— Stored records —
=== Begin Enclosure ===
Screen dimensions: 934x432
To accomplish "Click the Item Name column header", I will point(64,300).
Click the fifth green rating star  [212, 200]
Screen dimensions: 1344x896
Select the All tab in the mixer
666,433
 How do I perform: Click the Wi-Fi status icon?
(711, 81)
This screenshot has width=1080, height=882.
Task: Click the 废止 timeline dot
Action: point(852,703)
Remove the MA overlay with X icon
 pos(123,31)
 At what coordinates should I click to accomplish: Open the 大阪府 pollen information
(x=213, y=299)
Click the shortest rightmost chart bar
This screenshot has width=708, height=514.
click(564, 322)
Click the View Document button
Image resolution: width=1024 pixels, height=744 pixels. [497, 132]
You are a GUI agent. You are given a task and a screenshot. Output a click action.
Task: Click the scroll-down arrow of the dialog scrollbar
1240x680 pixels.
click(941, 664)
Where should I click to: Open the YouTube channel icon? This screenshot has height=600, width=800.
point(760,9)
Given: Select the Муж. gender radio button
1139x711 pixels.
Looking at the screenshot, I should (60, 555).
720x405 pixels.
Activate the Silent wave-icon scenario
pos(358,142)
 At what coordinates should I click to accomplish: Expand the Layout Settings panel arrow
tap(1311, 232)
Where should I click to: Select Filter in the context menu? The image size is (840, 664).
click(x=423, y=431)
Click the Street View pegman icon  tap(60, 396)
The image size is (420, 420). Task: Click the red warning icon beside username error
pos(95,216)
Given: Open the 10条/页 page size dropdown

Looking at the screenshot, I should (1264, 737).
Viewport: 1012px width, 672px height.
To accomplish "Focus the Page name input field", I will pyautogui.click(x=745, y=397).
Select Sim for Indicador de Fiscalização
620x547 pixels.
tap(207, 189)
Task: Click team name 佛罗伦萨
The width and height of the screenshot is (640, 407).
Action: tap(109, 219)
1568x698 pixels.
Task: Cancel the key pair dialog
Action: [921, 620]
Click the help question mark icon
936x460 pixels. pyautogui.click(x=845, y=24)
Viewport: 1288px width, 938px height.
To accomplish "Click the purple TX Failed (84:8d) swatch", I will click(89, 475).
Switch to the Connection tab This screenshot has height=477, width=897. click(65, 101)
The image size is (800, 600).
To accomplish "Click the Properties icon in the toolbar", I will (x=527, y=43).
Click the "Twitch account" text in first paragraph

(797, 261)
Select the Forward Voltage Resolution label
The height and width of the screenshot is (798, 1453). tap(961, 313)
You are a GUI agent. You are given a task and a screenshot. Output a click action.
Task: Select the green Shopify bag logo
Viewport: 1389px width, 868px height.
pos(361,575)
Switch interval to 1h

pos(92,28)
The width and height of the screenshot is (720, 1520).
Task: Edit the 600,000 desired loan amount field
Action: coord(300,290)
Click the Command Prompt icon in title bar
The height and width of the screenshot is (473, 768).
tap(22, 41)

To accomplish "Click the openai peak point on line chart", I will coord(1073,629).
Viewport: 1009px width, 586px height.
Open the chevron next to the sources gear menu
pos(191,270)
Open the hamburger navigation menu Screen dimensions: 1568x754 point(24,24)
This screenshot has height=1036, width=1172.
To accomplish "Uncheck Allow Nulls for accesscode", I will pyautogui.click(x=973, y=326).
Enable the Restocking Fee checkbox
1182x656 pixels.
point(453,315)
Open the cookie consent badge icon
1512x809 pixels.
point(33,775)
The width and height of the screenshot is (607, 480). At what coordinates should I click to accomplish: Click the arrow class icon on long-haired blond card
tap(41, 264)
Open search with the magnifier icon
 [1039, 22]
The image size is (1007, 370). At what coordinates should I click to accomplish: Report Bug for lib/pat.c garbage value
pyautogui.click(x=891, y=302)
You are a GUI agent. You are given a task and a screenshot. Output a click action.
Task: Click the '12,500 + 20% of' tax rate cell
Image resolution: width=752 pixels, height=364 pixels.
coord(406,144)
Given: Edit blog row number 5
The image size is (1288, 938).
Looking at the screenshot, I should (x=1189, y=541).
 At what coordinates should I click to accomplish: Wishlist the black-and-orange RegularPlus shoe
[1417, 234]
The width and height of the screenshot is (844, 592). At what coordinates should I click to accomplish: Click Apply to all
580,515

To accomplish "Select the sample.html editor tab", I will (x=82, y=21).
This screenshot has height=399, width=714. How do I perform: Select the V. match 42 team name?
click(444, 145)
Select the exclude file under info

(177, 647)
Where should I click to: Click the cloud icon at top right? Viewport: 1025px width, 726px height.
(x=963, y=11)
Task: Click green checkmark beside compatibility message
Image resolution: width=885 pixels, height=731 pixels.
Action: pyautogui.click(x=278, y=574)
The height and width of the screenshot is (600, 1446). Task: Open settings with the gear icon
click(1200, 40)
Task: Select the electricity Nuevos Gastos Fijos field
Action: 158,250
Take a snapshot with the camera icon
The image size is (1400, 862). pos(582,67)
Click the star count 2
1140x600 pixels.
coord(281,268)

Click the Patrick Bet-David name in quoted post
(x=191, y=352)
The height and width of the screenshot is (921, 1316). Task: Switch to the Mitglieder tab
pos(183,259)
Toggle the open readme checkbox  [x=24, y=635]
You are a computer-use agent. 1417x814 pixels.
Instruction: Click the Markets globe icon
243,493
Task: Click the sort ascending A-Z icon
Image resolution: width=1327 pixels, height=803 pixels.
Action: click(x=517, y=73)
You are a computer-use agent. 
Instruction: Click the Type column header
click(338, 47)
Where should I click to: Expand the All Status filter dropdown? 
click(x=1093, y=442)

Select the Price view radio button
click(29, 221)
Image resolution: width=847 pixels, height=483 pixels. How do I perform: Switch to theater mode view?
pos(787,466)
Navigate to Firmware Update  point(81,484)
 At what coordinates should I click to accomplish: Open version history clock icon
=== End Enclosure ===
Take from the entries every line that has the string "star".

Click the fifth green rating star  [212, 200]
Click the star count 2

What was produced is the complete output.